Marching and Drilling

In the first week of boot camp you will be learning the all about the basic foundations of what it means to be a sailor in the United States Navy. You will spend hours and hours learning the complexities of marching and drilling moving as one entity. You will march EVERYWHERE! The first couple of weeks, you'll notice that everyone messes up on everything. It is actually funny to watch total noob recruits trying to march, as they all stare at their feet while they walk and bump into each other. It is stressful. On multiple occasions I saw two recruits break out in a fist fight because one was stepping on the others boots while they were trying to march.

Marching is all about learning to move with others as one. There are strict patterns you must follow depending on where you are in the ranks. There are simple terms you need to understand:

* March - To start marching from whatever position you are at.

* Ranks - This term describes the rows of people in the group. "In the ranks" means, "in the lines of people".

* Left Face - To turn your body facing 90 degrees left from where you are now.

* Right Face - To turn your body facing 90 degrees right from where you are now.

* About Face - To turn your body facing 180 degrees from where you are facing now.

* To the Rear - To suddenly start marching in the opposite direction.

* Dress - To execute a dress order. To line your self up with other people in the ranks.

* Dress right - To line yourself up to the person on your right.

* Dress Left - To line yourself up to the person on your left.

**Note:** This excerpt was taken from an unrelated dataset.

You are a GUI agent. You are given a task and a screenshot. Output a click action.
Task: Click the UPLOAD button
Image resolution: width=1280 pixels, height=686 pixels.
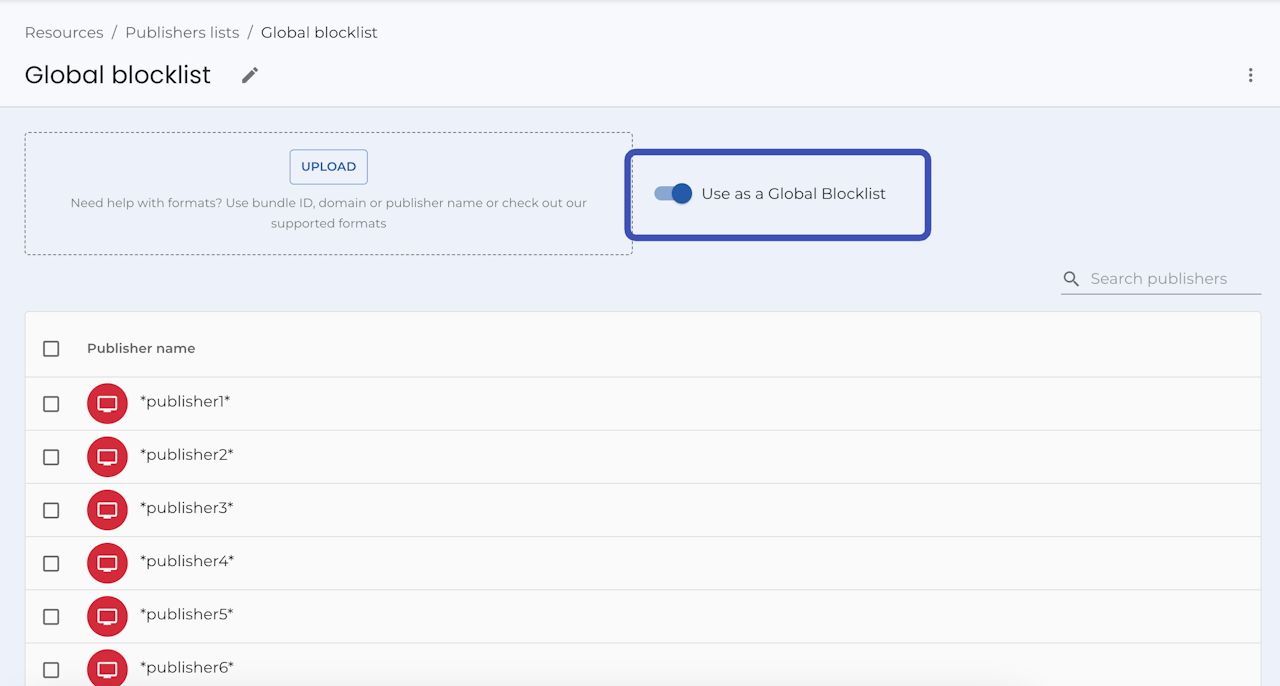coord(329,167)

These are some basic terms involved with marching. Marching terminology is much more technical and can get very complex. There are trick drills and complex formations and more. We will speak of the basics for now. We have many posts to talk about marching as it is a constant throughout all of your time in boot camp. For full details on drilling and marching terminology and procedures you should go to your local recruiting office and join the Navy. Haha! Just Kidding.

You Have to Learn to Swim

Also in this week you will be required to take your initial swim qualifications. Before you can graduate boot camp, you have to be able to swim on one level or another. Even if it is doggy paddling. They call basic swimming 3rd class swim qualifications. I already knew how to swim so this was easy for me but not so for others.

When they test you initially they separate the people who already know how to swim from the ones that need to learn. I am not lying when I say this: but when they separated us, the group who couldn't swim was about 75% African American. I know this is a cliche but I am telling you from experience it was true. It is irrelevant though because they all eventually learned to swim anyway. It was just interesting to note.

You ever heard that when someone is drowning and they panic they will drown someone else to stay alive? Well, when they started to train the ones who couldn't swim they would throw a group of them into a small circular area the pool. They would yell at them to doggy paddle around this little area to stay afloat. This may seem cruel but there were professionals around that would not let anyone drowned. RDC's also had these long sticks to help control each person.

Well, during the training one guy panicked and started to literally drowned the guy in front of him to keep afloat. I remember watching him doggy paddle toward the guy in front of him and literally start to try to climb on his back like he was climbing a ladder. The RDC's noticed and started yelling at him to stop and swim on his own. He stopped ,then again began to climb on the person again. This time the RDC's made him get out of the pool and he was disqualified. I think he may have been dropped from boot camp also, but I am not sure.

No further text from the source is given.